Exercise:
Convert every one of the entries below into a Markdown table with the columns "No." and "Line", giving each line a row number and skipping blank lines. Leave the pictures out of your table.

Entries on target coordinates
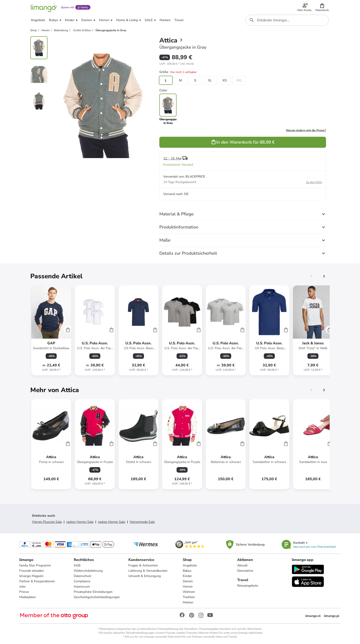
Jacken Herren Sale (80, 522)
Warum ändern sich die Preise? (306, 130)
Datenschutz (83, 576)
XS (225, 80)
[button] (322, 7)
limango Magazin (31, 576)
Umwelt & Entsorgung (144, 576)
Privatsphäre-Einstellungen (93, 592)
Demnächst (245, 571)
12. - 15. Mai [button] (172, 158)
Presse (24, 592)
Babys (187, 571)
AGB (77, 565)
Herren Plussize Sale (47, 522)
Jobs (23, 586)
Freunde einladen (32, 571)
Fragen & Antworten (143, 565)
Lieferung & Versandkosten (148, 571)
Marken (188, 602)
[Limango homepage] (44, 7)
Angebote (190, 565)
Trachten (189, 597)
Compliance (82, 581)
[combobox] (287, 20)
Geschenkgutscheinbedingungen (97, 597)
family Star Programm (35, 565)
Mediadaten (28, 597)
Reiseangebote (248, 586)
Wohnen (189, 592)
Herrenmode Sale (142, 522)
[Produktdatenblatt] (51, 330)
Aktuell (242, 565)
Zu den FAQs (314, 182)
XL (210, 80)
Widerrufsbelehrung (88, 571)
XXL (239, 80)
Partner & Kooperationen (37, 581)
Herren (188, 586)
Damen (188, 581)
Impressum (82, 586)
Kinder (187, 576)
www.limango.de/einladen (246, 633)
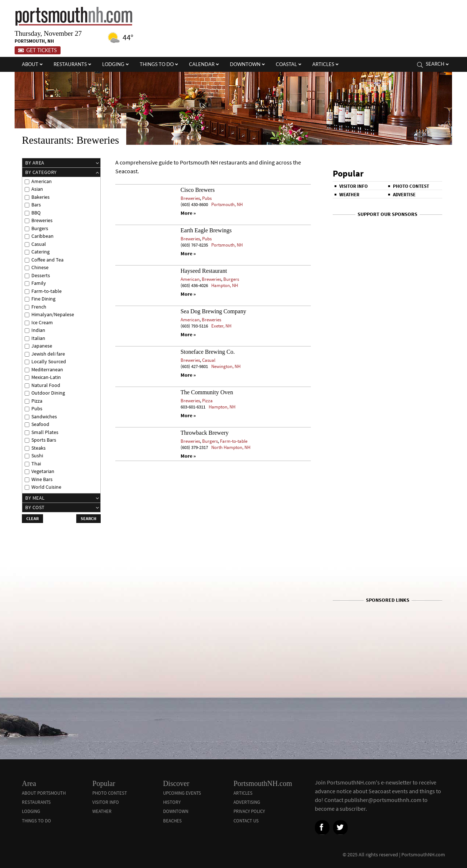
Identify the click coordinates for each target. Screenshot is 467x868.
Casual (209, 360)
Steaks (38, 448)
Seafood (40, 424)
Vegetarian (43, 471)
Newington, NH (226, 366)
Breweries (190, 198)
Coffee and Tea (47, 260)
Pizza (207, 400)
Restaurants (36, 802)
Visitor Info (354, 186)
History (172, 802)
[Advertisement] (387, 617)
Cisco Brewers (198, 190)
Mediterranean (47, 369)
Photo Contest (411, 186)
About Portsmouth (44, 793)
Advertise (404, 194)
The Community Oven (207, 392)
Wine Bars (42, 479)
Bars (36, 205)
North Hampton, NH (231, 447)
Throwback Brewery (205, 433)
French (39, 307)
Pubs (207, 198)
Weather (349, 194)
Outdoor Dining (48, 393)
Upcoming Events (182, 793)
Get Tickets (38, 50)
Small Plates (45, 432)
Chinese (40, 267)
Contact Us (246, 821)
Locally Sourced (49, 361)
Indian (38, 330)
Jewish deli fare (48, 354)
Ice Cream (42, 322)
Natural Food (46, 385)
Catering (40, 252)
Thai (36, 464)
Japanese (42, 346)
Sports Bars (44, 440)
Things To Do (36, 821)
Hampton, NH (224, 285)
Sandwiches (44, 416)
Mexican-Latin (46, 377)
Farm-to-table (234, 441)
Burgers (231, 279)
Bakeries (40, 197)
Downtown (175, 811)
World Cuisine (46, 487)
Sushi (37, 456)
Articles (243, 793)
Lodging (31, 811)
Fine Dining (43, 299)
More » (188, 213)
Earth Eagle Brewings (206, 230)
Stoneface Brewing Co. (208, 352)
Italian (38, 338)
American (190, 279)
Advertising (247, 802)
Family (39, 283)
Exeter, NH (221, 326)
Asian (37, 189)
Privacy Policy (249, 811)
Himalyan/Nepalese (53, 314)
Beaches (172, 821)
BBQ (36, 213)
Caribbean (42, 236)
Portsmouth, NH (227, 204)
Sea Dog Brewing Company (213, 311)
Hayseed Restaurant (204, 271)
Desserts (40, 275)
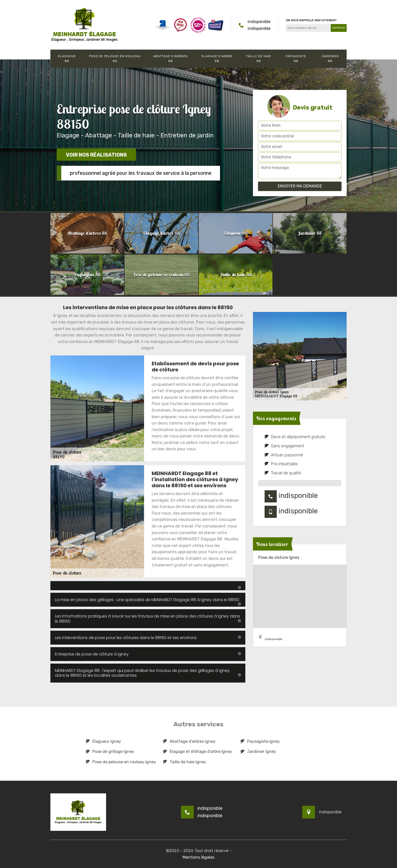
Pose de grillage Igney (110, 751)
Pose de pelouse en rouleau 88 (115, 58)
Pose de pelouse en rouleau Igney (121, 762)
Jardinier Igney (258, 751)
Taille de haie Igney (185, 762)
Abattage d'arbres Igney (189, 741)
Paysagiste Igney (260, 741)
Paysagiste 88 (296, 58)
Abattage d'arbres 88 (170, 58)
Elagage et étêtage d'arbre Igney (197, 751)
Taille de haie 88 (259, 58)
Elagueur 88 (67, 58)
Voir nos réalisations (96, 155)
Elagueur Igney (103, 741)
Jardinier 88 (330, 58)
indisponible (259, 22)
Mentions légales (198, 857)
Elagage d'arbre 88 (217, 58)
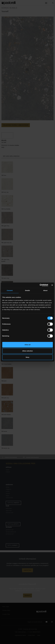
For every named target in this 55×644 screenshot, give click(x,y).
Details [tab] (27, 290)
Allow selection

Solved exercise:
| No. | Line |
|---|---|
| 1 | Jacken Herren Sale (80, 522) |
| 2 | Warum ändern sich die Preise? (306, 130) |
| 3 | Datenschutz (83, 576) |
| 4 | XS (225, 80) |
| 5 | [button] (322, 7) |
| 6 | limango Magazin (31, 576) |
| 7 | Umwelt & Entsorgung (144, 576) |
| 8 | Privatsphäre-Einstellungen (93, 592) |
| 9 | Demnächst (245, 571) |
| 10 | 12. - 15. Mai [button] (172, 158) |
| 11 | Presse (24, 592) |
| 12 | Babys (187, 571) |
| 13 | AGB (77, 565) |
| 14 | Herren Plussize Sale (47, 522) |
| 15 | Jobs (23, 586) |
| 16 | Freunde einladen (32, 571) |
| 17 | Fragen & Antworten (143, 565) |
| 18 | Lieferung & Versandkosten (148, 571) |
| 19 | Marken (188, 602) |
| 20 | [Limango homepage] (44, 7) |
| 21 | Angebote (190, 565) |
| 22 | Trachten (189, 597) |
| 23 | Compliance (82, 581) |
| 24 | [combobox] (287, 20) |
| 25 | Geschenkgutscheinbedingungen (97, 597) |
| 26 | family Star Programm (35, 565) |
| 27 | Mediadaten (28, 597) |
| 28 | Reiseangebote (248, 586) |
| 29 | Wohnen (189, 592) |
| 30 | Herrenmode Sale (142, 522) |
| 31 | [Produktdatenblatt] (51, 330) |
| 32 | Aktuell (242, 565) |
| 33 | Zu den FAQs (314, 182) |
| 34 | XL (210, 80) |
| 35 | Widerrufsbelehrung (88, 571) |
| 36 | XXL (239, 80) |
| 37 | Partner & Kooperationen (37, 581) |
| 38 | Herren (188, 586) |
| 39 | Damen (188, 581) |
| 40 | Impressum (82, 586) |
| 41 | Kinder (187, 576) |
| 42 | www.limango.de/einladen (246, 633) |
| 43 | Identify the click coordinates for each target. Screenshot is 467x868. |
| 44 | Casual (209, 360) |
| 45 | Steaks (38, 448) |
| 46 | Seafood (40, 424) |
| 47 | Vegetarian (43, 471) |
| 48 | Newington, NH (226, 366) |
| 49 | Breweries (190, 198) |
| 50 | Coffee and Tea (47, 260) |
| 51 | Pizza (207, 400) |
| 52 | Restaurants (36, 802) |
| 53 | Visitor Info (354, 186) |
| 54 | History (172, 802) |
| 55 | [Advertisement] (387, 617) |
| 56 | Cisco Brewers (198, 190) |
| 57 | Mediterranean (47, 369) |
| 58 | Photo Contest (411, 186) |
| 59 | About Portsmouth (44, 793) |
| 60 | Advertise (404, 194) |
| 61 | The Community Oven (207, 392) |
| 62 | Wine Bars (42, 479) |
| 63 | Bars (36, 205) |
| 64 | North Hampton, NH (231, 447) |
| 65 | Throwback Brewery (205, 433) |
| 66 | French (39, 307) |
| 67 | Pubs (207, 198) |
| 68 | Weather (349, 194) |
| 69 | Outdoor Dining (48, 393) |
| 70 | Upcoming Events (182, 793) |
| 71 | Get Tickets (38, 50) |
| 72 | Small Plates (45, 432) |
| 73 | Chinese (40, 267) |
| 74 | Contact Us (246, 821) |
| 75 | Locally Sourced (49, 361) |
| 76 | Indian (38, 330) |
| 77 | Jewish deli fare (48, 354) |
| 78 | Ice Cream (42, 322) |
| 79 | Natural Food (46, 385) |
| 80 | Catering (40, 252) |
| 81 | Thai (36, 464) |
| 82 | Japanese (42, 346) |
| 83 | Sports Bars (44, 440) |
| 84 | Things To Do (36, 821) |
| 85 | Hampton, NH (224, 285) |
| 86 | Sandwiches (44, 416) |
| 87 | Mexican-Latin (46, 377) |
| 88 | Farm-to-table (234, 441) |
| 89 | Burgers (231, 279) |
| 90 | Bakeries (40, 197) |
| 91 | Downtown (175, 811) |
| 92 | World Cuisine (46, 487) |
| 93 | Sushi (37, 456) |
| 94 | Articles (243, 793) |
| 95 | Lodging (31, 811) |
| 96 | Fine Dining (43, 299) |
| 97 | More » (188, 213) |
| 98 | Earth Eagle Brewings (206, 230) |
| 99 | Stoneface Brewing Co. (208, 352) |
| 100 | Italian (38, 338) |
| 101 | American (190, 279) |
| 102 | Advertising (247, 802) |
| 103 | Family (39, 283) |
| 104 | Exeter, NH (221, 326) |
| 105 | Asian (37, 189) |
| 106 | Privacy Policy (249, 811) |
| 107 | Himalyan/Nepalese (53, 314) |
| 108 | Beaches (172, 821) |
| 109 | BBQ (36, 213) |
| 110 | Caribbean (42, 236) |
| 111 | Portsmouth, NH (227, 204) |
| 112 | Sea Dog Brewing Company (213, 311) |
| 113 | Hayseed Restaurant (204, 271) |
| 114 | Desserts (40, 275) |
| 115 | Pose de grillage Igney (110, 751) |
| 116 | Pose de pelouse en rouleau 88 (115, 58) |
| 117 | Pose de pelouse en rouleau Igney (121, 762) |
| 118 | Jardinier Igney (258, 751) |
| 119 | Taille de haie Igney (185, 762) |
| 120 | Abattage d'arbres Igney (189, 741) |
| 121 | Paysagiste Igney (260, 741) |
| 122 | Paysagiste 88 (296, 58) |
| 123 | Abattage d'arbres 88 (170, 58) |
| 124 | Elagage et étêtage d'arbre Igney (197, 751) |
| 125 | Taille de haie 88 (259, 58) |
| 126 | Elagueur 88 (67, 58) |
| 127 | Voir nos réalisations (96, 155) |
| 128 | Elagueur Igney (103, 741) |
| 129 | Jardinier 88 (330, 58) |
| 130 | indisponible (259, 22) |
| 131 | Mentions légales (198, 857) |
| 132 | Elagage d'arbre 88 (217, 58) |
| 133 | For every named target in this 55×644 screenshot, give click(x,y). |
| 134 | Details [tab] (27, 290) |
| 135 | Allow selection |